Berry Chantilly Cake is rich, moist, and so decadent. It's a tender, layered vanilla cake filled with a berry compote and frosted with the most delicious thing imaginable - Chantilly cream!
Course Dessert
Cuisine American
Servings 12 Servings
Author Rob

Equipment

  • Stand or hand mixer

Ingredients

Vanilla Cake

  • 3 cups cake flour-level
  • 2 cups granulated sugar
  • 3 tablespoons baking powder
  • 1/4 teaspoon baking soda
  • 1/2 teaspoon salt
  • 1 cup, 2 sticks, room temperature, unsalted butter
  • 1 tablespoon vanilla extract
  • 1 1/4 cup whole milk
  • 3 eggs brought to room temperature*see notes
  • 1/2 cup vegetable oil

Berry Filling

  • 2 cup fresh or frozen berries
  • 1/3 cup granulated sugar
  • 1/4 cup water
  • 1/4 cup cornstarch
  • 1 teaspoon lemon zest
  • 2 teaspoon lemon juice

Chantilly Cream

  • 32 oz. cream cheese softened
  • 1 stick (8 oz.) unsalted butter softened
  • 1/2 cup mascarpone cheese-softened
  • 22 oz. powdered sugar sifted
  • 2 teaspoon vanilla extract
  • 8 oz. heavy whipping cream
  • 2 teaspoon cream of tartar

Instructions

Cake:

  • Add all of the dry ingredients flour, sugar, baking powder, baking soda and salt to the bowl with the soften butter. Mix until a crumbly mixture forms.
  • Add in the wet ingredients one at a time starting with the eggs, followed by the oil, followed by the milk.
  • Mix for 2-3 minutes to incorporate enough air for the cake to rise.
  • Mix until the batter forms. Fold in the vanilla and make sure that there’s no residual dry ingredients on the bottom of the bowl.
  • Pour into prepared 8 inch baking pans, only fill about 1/2-3/4 full. Bake for 25 mins at 350.

Filling:

  • Add berries and granulated sugar to a heavy bottom sauce pan and cook on a low simmer.
  • Once the berries and the sugar begin to create a sauce after the sugar melts, combine water and corn starch to create what is called a slurry.
  • Add the slurry to the mixture in allowed to take and remove from heat and in the zest of one lemon and lemon juice.
  • Transfer to a bowl and let cool until ready to assemble the cake

Chantilly Cream:

  • Add heavy cream and cream of tartar or instant pudding to a bowl whip to soft peaks and set aside.
  • Add cream cheese butter and mascarpone cheese to the mixing bowl blend until smooth.
  • Add powdered sugar and vanilla blend until well incorporated.
  • Fold in the stabilized whipped cream with a rubber spatula until no streaks are left in the frosting

Put the cake together:

  • Build a dam of Chantilly cream around the inside of the cake.
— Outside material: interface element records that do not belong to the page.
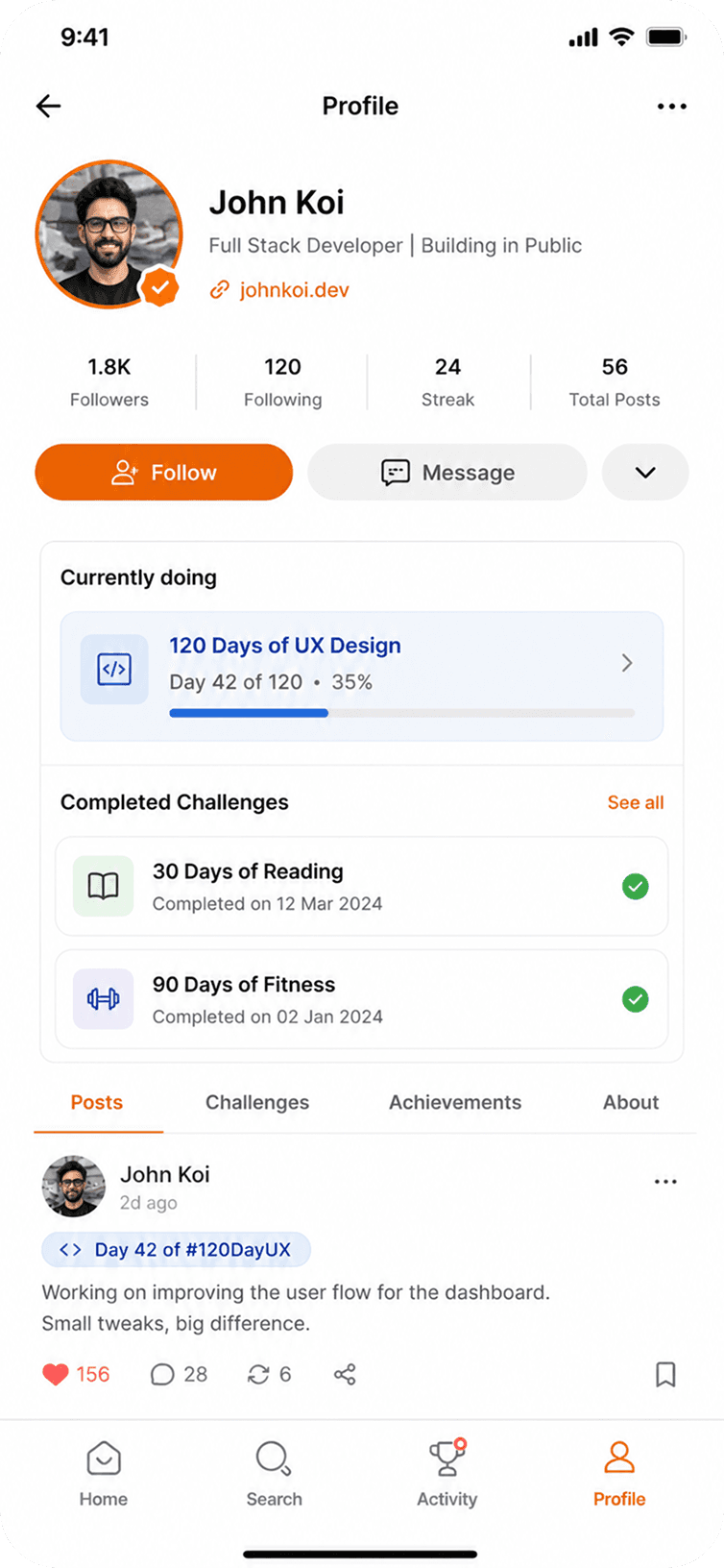The width and height of the screenshot is (724, 1568).
Task: Go to Home in bottom navigation
Action: (x=104, y=1474)
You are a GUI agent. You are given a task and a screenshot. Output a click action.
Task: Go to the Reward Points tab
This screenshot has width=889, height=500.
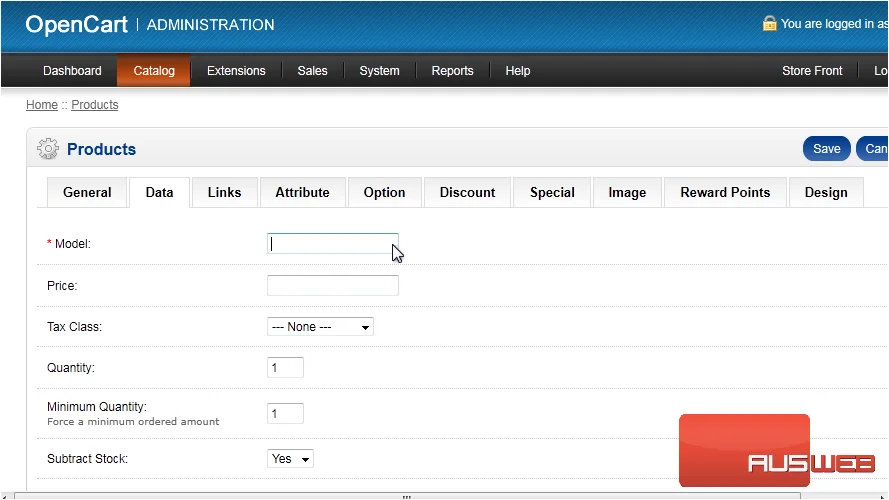point(725,192)
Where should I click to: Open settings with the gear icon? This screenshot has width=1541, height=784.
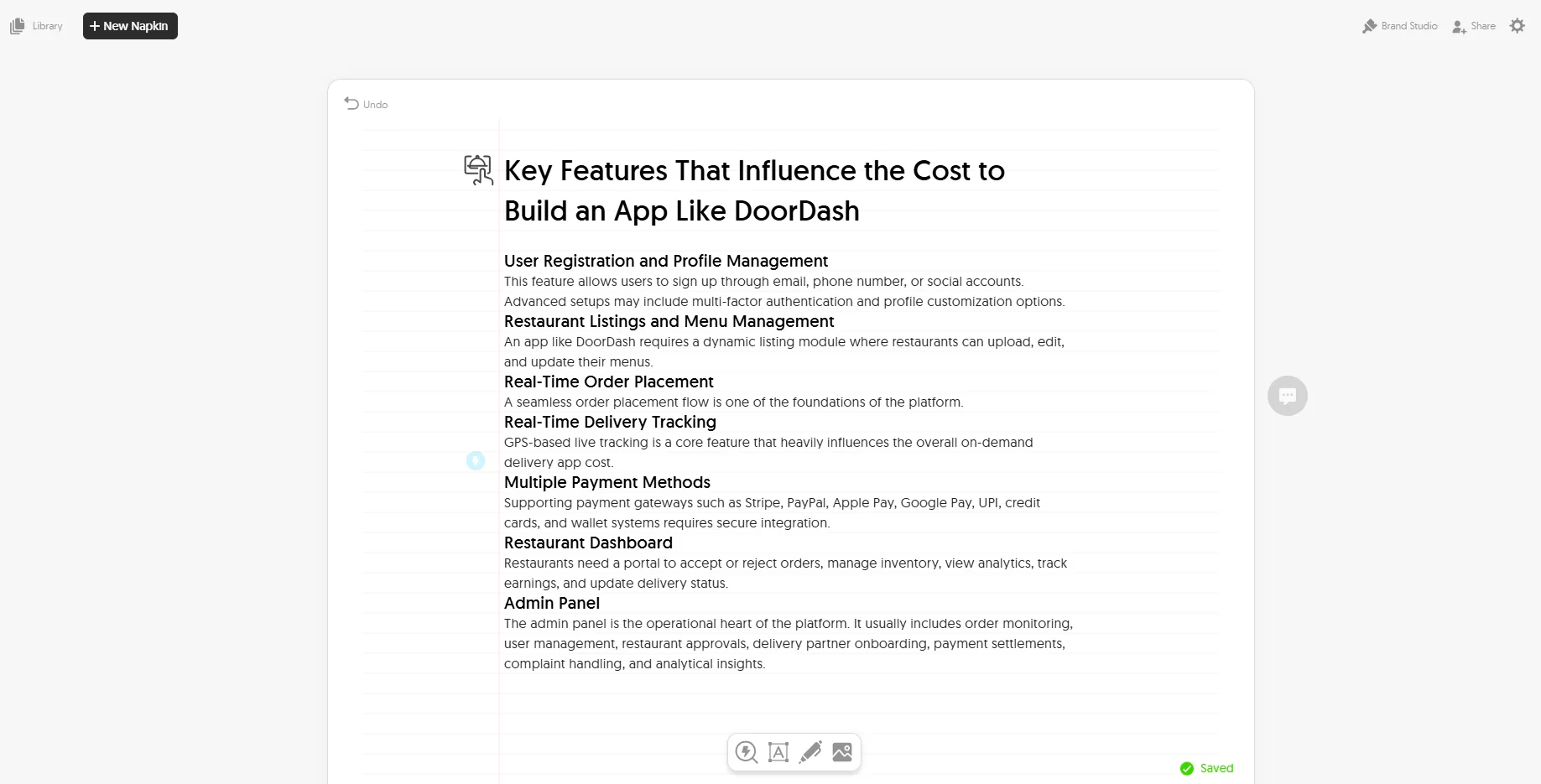1517,26
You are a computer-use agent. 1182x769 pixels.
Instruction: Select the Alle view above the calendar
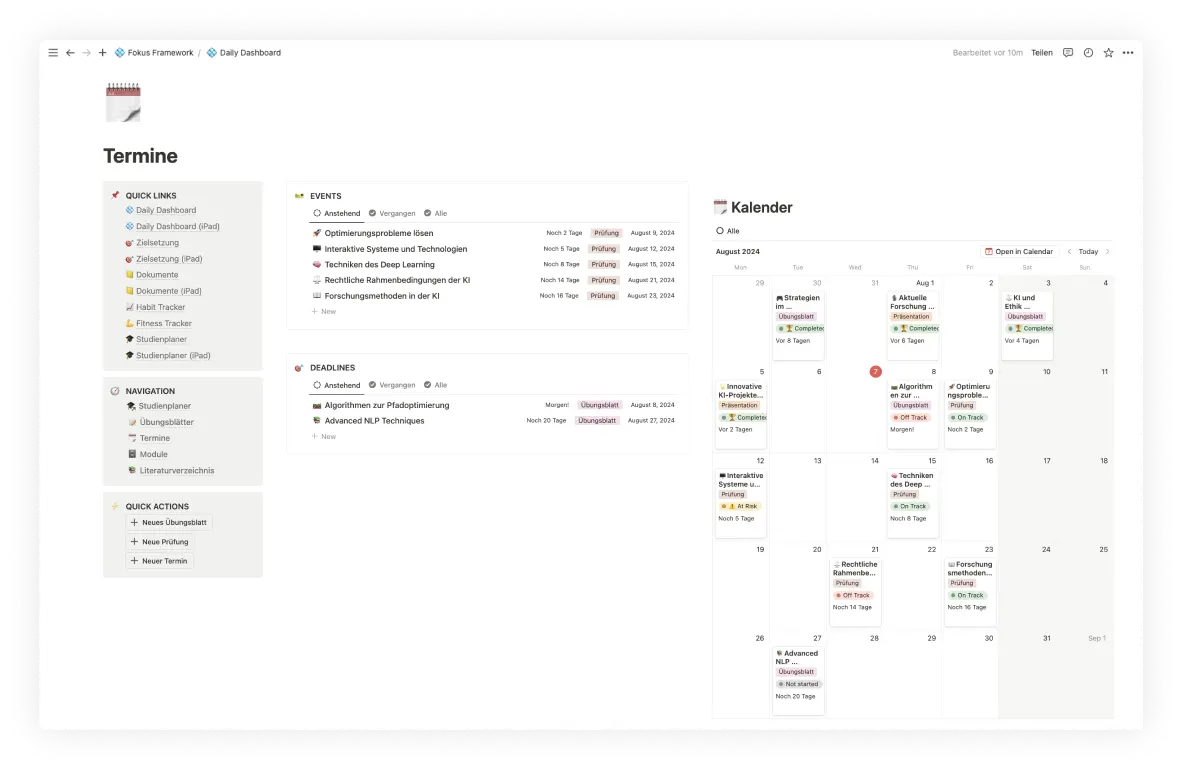pyautogui.click(x=727, y=231)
If you do not like wet cake add icing to the center as well.
  • Spoon the filling in the center of the cake the dam of icing will help hold it in.
  • Top with a layer of cake repeat this process for however many layers of cake you have.
  • Completely cover the cake in Chantilly cream tough with berries and enjoy!

Notes

Notes:
Bring eggs to room temperature quickly by placing them in a bowl of warm water before starting
the recipe.
After about 5-7 to minutes they are ready and it reduces the probability of changing the “grade”
of the eggs.
Stabilizer for the cream: 2 teaspoons cream of tartar or instant dry pudding will help stabilize the whipped cream.